Un viaje conmovedor a la intimidad de unos adolescentes cuyas vidas estaban sacudidas por los malos tratos, la pobreza, la violencia, las drogas y el alcohol; pero también por un deseo latente de superarse
A sus 23 años, Erin Gruwell parecía dispuesta a comerse el mundo, un día de otoño de 1994, cuando empezaba a trabajar como profesora en el Woodrow Wilson High School, un conflictivo instituto de Long Beach, en California. Los experimentos de integración racial en las aulas de aquella escuela no parecían estar dando los resultados apetecidos.
Como profesora en prácticas, le asignaron la peor clase del instituto, la que nadie quería. Se encontró con un grupo de chicos de diferentes etnias, con problemas familiares y de adaptación social, incapaces de progresar en el estudio y a los que el sistema daba ya por irrecuperables. Lo único que aquellos chicos parecían tener en común era la rivalidad entre ellos y el convencimiento de que el sistema educativo se limitaba a retenerlos allí como fuera, hasta que llegaran a la edad legal necesaria para abandonar la escuela.
En cuanto Erin entró en clase, sus alumnos empezaron a cruzar apuestas sobre cuánto iba a durar la nueva profesora. Ella intentaba superar día a día aquel obstinado rechazo y procuraba convertir esas continuas provocaciones en ocasiones de aprendizaje.
A partir de una clase memorable, en la que logra cambiar la actitud de algunos de ellos, empieza su larga ascensión hasta lograr su plena confianza.
Se produce una transformación paulatina: los alumnos empiezan a escuchar y Erin se libera de sus prejuicios demasiado idealistas y acepta escuchar las historias que le cuentan los chicos, que hablan de los conflictos de aquellas calles en las que cada día intentan sobrevivir a una guerra no declarada.
Erin empieza a conectar con sus alumnos. Les trae discos de música urbana y algunos libros como los diarios de Ana Frank y de Zlata, con los que les abre los ojos a la experiencia de quienes han sufrido la intolerancia en ambientes distintos a los que ellos pertenecen. Sabiendo que cada uno tiene una historia que contar, les anima a escribir un diario con sus pensamientos y experiencias. Tras compartirlos con los demás, cada alumno ve que sus compañeros viven una situación de sufrimiento similar a la suya, pero desconocida para los demás. Los diarios de los chicos dejan de ser deberes de clase y se convierten en un instrumento de afirmación vital.

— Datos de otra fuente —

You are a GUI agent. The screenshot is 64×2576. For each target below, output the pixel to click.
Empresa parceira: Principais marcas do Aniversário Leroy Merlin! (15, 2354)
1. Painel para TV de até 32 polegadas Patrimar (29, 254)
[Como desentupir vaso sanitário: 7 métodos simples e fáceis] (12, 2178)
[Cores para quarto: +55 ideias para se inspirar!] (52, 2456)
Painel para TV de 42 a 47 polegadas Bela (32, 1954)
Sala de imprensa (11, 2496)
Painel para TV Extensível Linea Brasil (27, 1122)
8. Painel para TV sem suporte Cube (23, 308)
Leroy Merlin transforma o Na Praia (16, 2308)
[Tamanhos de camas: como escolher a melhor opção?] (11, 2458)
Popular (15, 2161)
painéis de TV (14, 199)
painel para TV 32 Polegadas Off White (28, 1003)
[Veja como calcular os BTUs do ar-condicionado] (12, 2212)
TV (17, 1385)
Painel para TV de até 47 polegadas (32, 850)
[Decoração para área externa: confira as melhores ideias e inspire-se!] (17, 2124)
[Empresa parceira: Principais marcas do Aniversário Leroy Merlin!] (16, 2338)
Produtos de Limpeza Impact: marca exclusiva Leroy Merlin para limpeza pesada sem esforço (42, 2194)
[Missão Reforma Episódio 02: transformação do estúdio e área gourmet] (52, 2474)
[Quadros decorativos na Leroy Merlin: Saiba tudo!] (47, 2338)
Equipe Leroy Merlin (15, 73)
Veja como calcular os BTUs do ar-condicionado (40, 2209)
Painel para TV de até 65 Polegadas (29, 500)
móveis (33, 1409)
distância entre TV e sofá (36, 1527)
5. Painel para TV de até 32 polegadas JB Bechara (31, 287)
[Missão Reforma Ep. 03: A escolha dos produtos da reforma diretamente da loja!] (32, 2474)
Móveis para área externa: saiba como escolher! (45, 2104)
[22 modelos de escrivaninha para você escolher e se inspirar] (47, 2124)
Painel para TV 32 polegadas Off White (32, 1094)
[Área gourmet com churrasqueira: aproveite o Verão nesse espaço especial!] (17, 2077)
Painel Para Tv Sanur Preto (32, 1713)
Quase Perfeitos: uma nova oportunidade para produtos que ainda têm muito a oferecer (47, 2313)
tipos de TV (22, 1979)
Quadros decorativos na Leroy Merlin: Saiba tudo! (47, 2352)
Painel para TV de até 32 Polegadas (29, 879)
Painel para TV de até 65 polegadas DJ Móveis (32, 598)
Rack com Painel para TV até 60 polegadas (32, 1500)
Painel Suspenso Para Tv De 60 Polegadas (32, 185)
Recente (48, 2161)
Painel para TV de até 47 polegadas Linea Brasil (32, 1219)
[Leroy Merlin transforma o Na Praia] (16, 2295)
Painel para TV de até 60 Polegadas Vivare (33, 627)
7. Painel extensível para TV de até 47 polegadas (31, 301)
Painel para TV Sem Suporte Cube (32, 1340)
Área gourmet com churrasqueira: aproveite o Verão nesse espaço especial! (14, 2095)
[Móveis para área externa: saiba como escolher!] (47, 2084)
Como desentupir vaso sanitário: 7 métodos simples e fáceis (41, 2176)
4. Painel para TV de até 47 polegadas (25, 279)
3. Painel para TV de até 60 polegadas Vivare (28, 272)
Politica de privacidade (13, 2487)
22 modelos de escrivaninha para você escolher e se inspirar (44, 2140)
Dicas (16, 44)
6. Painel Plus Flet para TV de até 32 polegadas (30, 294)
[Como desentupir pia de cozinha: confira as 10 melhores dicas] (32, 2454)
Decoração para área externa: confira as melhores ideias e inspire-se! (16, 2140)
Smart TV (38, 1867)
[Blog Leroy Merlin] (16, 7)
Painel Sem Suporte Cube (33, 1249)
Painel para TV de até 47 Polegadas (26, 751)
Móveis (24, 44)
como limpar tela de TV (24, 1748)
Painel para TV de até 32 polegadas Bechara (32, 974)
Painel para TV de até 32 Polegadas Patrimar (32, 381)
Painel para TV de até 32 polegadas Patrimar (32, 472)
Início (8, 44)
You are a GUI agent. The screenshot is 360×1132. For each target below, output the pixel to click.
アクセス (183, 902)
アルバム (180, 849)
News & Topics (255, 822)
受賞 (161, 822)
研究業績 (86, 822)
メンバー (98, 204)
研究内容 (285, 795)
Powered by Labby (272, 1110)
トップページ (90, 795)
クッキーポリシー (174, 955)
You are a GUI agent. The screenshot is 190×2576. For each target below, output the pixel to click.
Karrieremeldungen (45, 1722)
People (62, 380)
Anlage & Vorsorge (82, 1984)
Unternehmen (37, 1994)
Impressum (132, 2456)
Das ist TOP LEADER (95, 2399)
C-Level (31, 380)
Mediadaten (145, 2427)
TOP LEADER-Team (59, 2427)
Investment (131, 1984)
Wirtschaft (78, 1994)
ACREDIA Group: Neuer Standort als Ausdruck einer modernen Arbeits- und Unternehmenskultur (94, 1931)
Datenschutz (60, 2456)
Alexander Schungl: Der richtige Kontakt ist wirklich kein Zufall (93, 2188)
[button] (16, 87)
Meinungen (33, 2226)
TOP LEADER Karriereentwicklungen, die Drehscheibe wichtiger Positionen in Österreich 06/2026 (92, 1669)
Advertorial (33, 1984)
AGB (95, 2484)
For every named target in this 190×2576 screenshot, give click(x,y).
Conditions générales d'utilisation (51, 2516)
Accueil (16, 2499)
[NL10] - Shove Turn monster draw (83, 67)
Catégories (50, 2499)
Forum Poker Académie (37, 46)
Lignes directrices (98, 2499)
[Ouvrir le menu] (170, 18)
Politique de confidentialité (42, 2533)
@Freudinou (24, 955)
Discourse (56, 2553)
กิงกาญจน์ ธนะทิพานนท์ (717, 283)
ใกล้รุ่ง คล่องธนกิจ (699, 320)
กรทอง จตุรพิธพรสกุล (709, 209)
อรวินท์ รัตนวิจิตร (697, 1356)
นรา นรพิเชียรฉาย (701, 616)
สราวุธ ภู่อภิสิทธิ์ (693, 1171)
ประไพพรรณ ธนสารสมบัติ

Cuatro años después, no sólo no habían acabado con la resistencia de su profesora, sino que aquellos alumnos de la que había sido la peor clase del instituto se disponían a ingresar en la Universidad. Erin decide entonces publicar un libro con la recopilación de esos diarios, The Freedom Writers Diary, que fue editado con gran éxito en 1999 y ha sido objeto de una película. Aquellos escritos son un viaje conmovedor a la intimidad de unos adolescentes cuyas vidas estaban sacudidas por los malos tratos, la pobreza, la violencia, las drogas y el alcohol; pero también por un deseo latente de superarse.
Cuando empezó sus clases en aquel instituto, Erin aparece ante todos los que le rodean −la directora del departamento, los otros profesores, su marido, su padre, sus alumnos− como una persona ingenua, que pronto descubrirá que sus buenos deseos no van a servir de nada. Es muy interesante ver la distinta evolución de cada uno de ellos: mientras unos la apoyan cada vez más, otros se sienten cada vez más incómodos al ver su dedicación y sus buenos resultados.
Esta historia subraya con acierto cómo debemos esforzarnos por entender a los demás y conocer mejor sus problemas. Es muy cómodo, y muy triste, abandonarse a la idea de que cualquier empeño por mejorar las cosas es una quimera. Tachar a los idealismos de ingenuidad es una infamia que ridiculiza y frena los mejores empeños de las personas, esos empeños que son precisamente los que logran cambiar lo que la mayoría se obstina en considerar inamovible.
La terquedad y el coraje en los buenos afanes debe ser respetada y alentada, sobre todo por aquellos que se consideran incapaces de imitarlos, pero que deben tener, al menos, la honestidad de admirar y estimular a quienes se consideran capaces de intentarlo.